MLB is Currently Off-Season

Live odds comparisons, vig rankings, and best-line analysis for MLB will return automatically when the season resumes and sportsbooks begin posting lines.

This page updates 3x daily from The Odds API. When MLB events are listed, you'll see full sportsbook data here.

The MLB regular season typically runs from late March through late September, with 162 games per team creating one of the deepest betting calendars in professional sports. The postseason begins in early October with the Wild Card Series and extends through the World Series, which usually wraps up by early November. Futures markets for the following season begin appearing almost immediately after the final out of the World Series, with World Series winner odds, division winner markets, and team win totals among the first to be posted. By mid-January, most major sportsbooks have full slates of player props including AL and NL MVP, Cy Young Award, Rookie of the Year, and home run leader futures.

The off-season — roughly November through March — is where some of the sharpest value in MLB betting can be found. Free agency signings and blockbuster trades create significant odds movement, particularly when an ace pitcher or lineup anchor changes teams. When a player like a top-tier free agent starter signs with a club projected around 80 wins, that team's win total and division odds can shift dramatically within hours. Spring Training, which begins in mid-February and runs through March, offers another window: while exhibition results are unreliable predictors, rotation battles, injury updates, and lineup configurations during camp meaningfully influence opening-day odds. Draft-related props are less prominent in MLB compared to the NFL or NBA, but the international signing period in January and Rule 5 Draft in December can subtly affect rebuilding teams' futures pricing.

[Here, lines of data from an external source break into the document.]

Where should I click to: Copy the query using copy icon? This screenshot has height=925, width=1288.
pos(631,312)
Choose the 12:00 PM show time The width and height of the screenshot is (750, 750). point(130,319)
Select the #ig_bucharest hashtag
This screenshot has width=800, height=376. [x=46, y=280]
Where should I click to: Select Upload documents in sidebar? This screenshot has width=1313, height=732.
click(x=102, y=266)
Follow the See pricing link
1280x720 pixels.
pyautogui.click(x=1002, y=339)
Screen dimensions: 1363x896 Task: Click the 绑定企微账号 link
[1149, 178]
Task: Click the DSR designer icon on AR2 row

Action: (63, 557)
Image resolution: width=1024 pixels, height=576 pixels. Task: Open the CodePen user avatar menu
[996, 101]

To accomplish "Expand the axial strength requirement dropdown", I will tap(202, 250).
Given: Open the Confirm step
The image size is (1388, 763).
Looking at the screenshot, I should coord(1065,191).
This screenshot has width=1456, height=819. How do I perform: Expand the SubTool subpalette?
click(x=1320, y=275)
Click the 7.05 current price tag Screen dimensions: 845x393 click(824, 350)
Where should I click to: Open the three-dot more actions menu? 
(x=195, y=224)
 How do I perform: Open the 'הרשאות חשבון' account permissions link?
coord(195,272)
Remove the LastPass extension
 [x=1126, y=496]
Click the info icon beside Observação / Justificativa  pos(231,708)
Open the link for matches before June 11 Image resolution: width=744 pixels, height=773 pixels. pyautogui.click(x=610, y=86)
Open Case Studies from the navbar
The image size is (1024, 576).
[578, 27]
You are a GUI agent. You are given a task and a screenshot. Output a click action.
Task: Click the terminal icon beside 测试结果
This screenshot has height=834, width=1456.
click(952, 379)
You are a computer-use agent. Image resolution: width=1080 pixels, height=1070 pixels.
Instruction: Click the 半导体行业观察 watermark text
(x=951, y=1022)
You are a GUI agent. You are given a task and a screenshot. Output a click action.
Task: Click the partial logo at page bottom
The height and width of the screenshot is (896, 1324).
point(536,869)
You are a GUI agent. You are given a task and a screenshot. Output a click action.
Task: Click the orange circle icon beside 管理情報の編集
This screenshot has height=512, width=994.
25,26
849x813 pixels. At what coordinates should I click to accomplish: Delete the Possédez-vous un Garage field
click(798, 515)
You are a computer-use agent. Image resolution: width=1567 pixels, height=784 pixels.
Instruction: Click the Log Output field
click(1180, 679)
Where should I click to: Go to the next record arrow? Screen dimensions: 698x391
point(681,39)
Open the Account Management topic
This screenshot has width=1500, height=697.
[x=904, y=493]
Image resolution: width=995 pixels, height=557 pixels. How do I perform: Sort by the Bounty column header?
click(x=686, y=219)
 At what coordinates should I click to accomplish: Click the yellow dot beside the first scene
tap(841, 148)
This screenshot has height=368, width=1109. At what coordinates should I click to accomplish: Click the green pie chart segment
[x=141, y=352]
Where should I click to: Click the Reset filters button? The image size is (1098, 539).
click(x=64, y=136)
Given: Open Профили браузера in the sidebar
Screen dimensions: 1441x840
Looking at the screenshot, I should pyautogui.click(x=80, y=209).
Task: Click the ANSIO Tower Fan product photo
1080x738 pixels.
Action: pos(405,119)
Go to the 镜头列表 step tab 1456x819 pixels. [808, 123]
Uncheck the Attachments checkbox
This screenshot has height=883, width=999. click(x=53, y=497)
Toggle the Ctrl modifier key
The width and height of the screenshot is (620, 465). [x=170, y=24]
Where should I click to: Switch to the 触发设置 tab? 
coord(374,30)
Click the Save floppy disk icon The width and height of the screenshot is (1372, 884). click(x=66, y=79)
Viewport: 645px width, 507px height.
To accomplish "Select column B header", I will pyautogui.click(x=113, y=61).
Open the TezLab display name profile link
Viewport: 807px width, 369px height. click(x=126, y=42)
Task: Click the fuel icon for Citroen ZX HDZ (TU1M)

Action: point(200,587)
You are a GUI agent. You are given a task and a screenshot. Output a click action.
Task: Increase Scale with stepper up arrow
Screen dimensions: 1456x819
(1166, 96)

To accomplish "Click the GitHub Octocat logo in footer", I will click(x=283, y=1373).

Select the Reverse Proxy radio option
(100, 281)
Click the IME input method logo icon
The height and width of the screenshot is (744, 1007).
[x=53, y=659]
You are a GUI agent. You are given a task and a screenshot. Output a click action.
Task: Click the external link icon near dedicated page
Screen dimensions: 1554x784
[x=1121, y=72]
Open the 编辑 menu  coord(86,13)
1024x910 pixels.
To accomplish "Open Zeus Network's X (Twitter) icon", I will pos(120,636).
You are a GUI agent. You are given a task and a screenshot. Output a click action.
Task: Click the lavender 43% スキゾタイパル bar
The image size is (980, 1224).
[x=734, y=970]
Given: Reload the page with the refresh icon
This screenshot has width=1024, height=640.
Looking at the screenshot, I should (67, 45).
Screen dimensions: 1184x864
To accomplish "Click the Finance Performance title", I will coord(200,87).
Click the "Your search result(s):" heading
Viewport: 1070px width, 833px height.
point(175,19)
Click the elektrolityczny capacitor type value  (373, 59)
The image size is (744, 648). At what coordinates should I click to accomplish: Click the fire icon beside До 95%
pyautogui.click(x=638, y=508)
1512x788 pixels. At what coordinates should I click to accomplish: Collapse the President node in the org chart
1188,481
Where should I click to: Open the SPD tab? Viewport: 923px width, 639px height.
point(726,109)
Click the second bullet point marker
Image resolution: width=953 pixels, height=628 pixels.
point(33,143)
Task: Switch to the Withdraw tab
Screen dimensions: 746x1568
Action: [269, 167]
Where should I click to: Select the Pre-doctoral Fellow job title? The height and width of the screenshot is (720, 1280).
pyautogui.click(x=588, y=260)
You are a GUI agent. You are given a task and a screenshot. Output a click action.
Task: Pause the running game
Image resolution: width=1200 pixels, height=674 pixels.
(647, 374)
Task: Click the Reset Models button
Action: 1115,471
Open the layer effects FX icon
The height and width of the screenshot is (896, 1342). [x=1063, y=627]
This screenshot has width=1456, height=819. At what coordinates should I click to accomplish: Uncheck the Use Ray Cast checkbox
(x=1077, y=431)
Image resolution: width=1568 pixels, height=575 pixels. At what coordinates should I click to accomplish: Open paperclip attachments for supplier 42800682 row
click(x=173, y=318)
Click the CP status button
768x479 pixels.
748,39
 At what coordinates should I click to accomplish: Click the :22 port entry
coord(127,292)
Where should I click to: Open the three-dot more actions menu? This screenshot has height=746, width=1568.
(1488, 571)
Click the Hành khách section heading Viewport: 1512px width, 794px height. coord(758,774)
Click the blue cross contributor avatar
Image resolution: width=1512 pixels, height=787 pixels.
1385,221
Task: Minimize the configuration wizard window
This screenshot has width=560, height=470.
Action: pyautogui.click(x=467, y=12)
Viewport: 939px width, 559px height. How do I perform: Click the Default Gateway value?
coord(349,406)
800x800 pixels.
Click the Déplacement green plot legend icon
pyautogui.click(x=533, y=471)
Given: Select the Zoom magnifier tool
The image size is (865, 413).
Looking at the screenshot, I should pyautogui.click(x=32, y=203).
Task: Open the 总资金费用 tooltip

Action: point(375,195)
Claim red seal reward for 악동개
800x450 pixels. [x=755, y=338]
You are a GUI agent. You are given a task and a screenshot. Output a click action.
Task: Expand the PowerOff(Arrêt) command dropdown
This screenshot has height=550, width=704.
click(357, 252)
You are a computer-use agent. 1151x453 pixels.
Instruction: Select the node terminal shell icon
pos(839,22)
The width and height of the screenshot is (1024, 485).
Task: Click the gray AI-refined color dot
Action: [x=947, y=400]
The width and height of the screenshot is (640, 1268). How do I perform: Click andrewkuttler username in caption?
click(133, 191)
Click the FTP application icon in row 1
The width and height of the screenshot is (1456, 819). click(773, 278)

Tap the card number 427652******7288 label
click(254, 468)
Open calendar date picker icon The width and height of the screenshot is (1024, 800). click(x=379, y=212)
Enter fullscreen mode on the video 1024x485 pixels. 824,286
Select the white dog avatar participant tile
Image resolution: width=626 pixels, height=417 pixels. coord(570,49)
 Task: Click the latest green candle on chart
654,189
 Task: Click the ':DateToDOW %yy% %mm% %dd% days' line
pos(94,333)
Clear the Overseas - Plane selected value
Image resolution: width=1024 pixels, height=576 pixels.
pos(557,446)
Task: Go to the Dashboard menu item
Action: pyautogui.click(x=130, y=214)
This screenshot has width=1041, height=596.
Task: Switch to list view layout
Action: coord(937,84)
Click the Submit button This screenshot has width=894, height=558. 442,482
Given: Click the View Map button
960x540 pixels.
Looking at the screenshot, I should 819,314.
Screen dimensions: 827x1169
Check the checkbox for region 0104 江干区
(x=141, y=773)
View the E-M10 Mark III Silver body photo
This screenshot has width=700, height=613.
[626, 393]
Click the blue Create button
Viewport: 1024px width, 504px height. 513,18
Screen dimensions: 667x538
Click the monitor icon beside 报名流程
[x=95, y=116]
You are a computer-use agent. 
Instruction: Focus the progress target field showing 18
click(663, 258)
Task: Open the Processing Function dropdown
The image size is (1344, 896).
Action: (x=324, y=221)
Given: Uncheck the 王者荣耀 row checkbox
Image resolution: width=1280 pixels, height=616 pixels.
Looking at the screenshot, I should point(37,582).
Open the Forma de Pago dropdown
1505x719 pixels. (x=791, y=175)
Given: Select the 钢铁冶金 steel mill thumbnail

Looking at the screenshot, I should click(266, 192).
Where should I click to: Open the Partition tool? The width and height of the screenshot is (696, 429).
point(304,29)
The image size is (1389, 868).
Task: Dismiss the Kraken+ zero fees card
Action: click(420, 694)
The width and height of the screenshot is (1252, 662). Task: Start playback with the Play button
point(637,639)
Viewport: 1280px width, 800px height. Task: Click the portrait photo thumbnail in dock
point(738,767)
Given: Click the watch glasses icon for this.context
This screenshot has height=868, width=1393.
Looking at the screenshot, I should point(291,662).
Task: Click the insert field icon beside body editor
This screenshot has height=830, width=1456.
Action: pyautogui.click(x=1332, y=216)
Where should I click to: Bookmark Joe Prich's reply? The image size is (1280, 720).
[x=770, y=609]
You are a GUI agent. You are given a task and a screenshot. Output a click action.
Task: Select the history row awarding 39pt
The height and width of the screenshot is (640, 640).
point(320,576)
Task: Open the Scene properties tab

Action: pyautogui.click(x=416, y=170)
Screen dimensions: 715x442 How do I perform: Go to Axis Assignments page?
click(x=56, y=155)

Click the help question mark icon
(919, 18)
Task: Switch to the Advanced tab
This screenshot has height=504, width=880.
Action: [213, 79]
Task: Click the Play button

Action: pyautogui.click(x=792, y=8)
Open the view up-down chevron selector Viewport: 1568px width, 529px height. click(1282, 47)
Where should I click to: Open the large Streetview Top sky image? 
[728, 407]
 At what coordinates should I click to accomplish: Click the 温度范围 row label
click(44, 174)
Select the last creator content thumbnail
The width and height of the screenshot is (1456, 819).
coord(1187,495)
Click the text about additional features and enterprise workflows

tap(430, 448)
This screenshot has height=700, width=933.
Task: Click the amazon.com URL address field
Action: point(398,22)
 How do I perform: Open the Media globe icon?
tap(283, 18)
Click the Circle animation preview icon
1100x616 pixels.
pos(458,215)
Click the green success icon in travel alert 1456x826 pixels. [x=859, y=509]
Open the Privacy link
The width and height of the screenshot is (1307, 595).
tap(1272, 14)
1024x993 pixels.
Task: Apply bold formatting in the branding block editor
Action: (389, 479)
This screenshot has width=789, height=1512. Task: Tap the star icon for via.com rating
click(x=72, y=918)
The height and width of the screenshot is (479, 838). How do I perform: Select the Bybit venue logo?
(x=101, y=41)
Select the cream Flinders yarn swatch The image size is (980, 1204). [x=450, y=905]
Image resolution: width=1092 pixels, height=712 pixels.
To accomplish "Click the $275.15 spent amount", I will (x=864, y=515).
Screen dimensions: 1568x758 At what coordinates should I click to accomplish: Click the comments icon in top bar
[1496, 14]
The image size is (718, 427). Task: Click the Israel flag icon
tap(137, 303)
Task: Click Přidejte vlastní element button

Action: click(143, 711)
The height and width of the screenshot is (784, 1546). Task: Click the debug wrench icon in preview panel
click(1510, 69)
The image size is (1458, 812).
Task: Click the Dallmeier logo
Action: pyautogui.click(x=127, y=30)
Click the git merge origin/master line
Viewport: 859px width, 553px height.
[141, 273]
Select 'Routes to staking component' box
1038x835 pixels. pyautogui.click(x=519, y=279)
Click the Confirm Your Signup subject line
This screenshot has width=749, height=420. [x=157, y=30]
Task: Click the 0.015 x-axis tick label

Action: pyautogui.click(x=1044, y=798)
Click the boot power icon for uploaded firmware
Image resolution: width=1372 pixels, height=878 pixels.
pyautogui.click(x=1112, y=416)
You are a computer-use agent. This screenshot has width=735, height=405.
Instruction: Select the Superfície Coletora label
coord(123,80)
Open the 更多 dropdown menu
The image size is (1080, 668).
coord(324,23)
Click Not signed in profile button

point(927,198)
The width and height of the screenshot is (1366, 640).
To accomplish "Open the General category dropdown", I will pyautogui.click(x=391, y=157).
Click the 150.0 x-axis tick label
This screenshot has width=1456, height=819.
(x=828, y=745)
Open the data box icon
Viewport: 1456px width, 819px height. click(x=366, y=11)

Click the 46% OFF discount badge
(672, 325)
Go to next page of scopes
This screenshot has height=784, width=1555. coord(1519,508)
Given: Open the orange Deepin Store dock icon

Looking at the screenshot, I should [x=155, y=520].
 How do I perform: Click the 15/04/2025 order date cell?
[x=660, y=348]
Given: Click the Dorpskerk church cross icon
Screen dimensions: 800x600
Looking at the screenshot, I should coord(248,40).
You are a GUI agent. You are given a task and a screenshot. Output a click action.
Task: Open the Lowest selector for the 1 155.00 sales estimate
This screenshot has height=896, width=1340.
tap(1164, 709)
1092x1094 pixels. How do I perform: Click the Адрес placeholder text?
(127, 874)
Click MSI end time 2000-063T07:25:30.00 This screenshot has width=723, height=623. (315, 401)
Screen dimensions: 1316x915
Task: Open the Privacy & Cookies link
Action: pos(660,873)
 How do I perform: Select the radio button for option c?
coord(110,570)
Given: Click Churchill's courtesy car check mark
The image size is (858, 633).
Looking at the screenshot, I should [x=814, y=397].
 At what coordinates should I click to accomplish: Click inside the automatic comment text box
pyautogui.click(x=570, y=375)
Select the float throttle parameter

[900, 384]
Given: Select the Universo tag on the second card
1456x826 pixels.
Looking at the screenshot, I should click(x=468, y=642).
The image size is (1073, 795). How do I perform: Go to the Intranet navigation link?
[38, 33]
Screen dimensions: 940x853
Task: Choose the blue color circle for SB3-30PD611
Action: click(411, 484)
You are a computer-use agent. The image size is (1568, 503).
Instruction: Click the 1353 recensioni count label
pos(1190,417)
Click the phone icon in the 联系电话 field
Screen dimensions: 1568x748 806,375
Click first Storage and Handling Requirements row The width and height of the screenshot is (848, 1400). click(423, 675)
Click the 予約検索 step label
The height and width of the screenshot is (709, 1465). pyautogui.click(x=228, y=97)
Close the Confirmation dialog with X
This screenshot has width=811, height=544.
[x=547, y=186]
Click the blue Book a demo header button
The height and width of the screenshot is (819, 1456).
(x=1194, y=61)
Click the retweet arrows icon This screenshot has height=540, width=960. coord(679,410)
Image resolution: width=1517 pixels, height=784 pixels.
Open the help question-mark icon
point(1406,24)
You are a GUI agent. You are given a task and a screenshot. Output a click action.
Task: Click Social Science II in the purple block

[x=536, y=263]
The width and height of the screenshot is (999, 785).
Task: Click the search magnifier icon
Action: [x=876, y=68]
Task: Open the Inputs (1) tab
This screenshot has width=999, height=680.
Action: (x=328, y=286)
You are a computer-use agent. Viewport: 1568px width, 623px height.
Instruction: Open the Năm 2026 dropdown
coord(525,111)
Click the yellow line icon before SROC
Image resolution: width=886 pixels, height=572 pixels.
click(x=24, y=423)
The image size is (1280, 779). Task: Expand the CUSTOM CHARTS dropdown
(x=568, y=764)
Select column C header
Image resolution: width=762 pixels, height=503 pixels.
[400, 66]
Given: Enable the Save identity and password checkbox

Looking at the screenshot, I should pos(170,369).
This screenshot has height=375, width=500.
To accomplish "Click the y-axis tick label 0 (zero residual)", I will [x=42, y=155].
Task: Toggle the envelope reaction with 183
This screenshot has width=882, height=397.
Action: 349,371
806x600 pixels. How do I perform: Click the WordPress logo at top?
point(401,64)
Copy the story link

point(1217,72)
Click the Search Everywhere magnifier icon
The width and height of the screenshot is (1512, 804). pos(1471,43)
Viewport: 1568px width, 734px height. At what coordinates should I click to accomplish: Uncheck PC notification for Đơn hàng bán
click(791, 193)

Vig patterns in MLB follow a distinct seasonal arc. Preseason futures carry wider margins — often 15-25% overround on pennant and World Series markets — because books need to account for the uncertainty of a six-month season. Daily moneyline and run-line markets during the regular season tend to be among the most competitive in all of sports betting, with juice on standard sides frequently sitting at -110/-110 or even -105/-115 on heavily bet games. Margins tighten further during the postseason when sharp money floods in and books compete for handle. The best value window for futures bettors is typically December through February, when the market overreacts to individual signings before the full roster picture is clear — a team adding a frontline starter may see its World Series odds slashed before accounting for bullpen losses or regression candidates already on the roster.

In-Season Sports

Browse by Sportsbook

How We Calculate These Numbers

Data Source
All odds on this page come from The Odds API, which aggregates real-time lines from licensed US and offshore sportsbooks. We track moneyline, spread, and totals markets across every sport with active betting lines.
Update Frequency
We pull a fresh snapshot of every tracked market three times per day — at 6:00 AM, 2:00 PM, and 10:00 PM UTC. Each snapshot captures the latest lines from every sportsbook that has posted odds for a given event. The timestamp at the top of each page tells you exactly when the data was last refreshed.
Vig Calculation
Vig (short for vigorish, also called juice or overround) measures the margin a sportsbook builds into its odds. We calculate it by converting the odds on each side of a market to implied probabilities, summing those probabilities, and subtracting 100%. For example, a market priced at -110/-110 implies 52.38% on each side — a total of 104.76%, meaning a vig of 4.76%. Lower vig means better value for bettors because you keep more of your winnings.
Per-Market Breakdown
We compute vig separately for each market type: moneyline (h2h), point spreads, and totals (over/under). The "average vig" shown for each sportsbook is the mean across all market types weighted by the number of events sampled in each market.
Grading Scale
Every sportsbook receives a letter grade based on its average vig: A+ (under 2%) is exceptional and rare — these are typically sharp-friendly books. A (2–3%) is excellent. B+ (3–4%) is above average. B (4–5%) is the industry standard for most recreational sportsbooks. C (5–6%) is below average. D (above 6%) indicates high-juice markets where bettors face a steep cost per wager.
Trend Tracking
We store daily snapshots for 30 days, allowing us to show 24-hour and 7-day vig trends. A downward trend (improving) means sportsbooks are tightening their lines — often in response to increased competition or higher betting volume as a season heats up.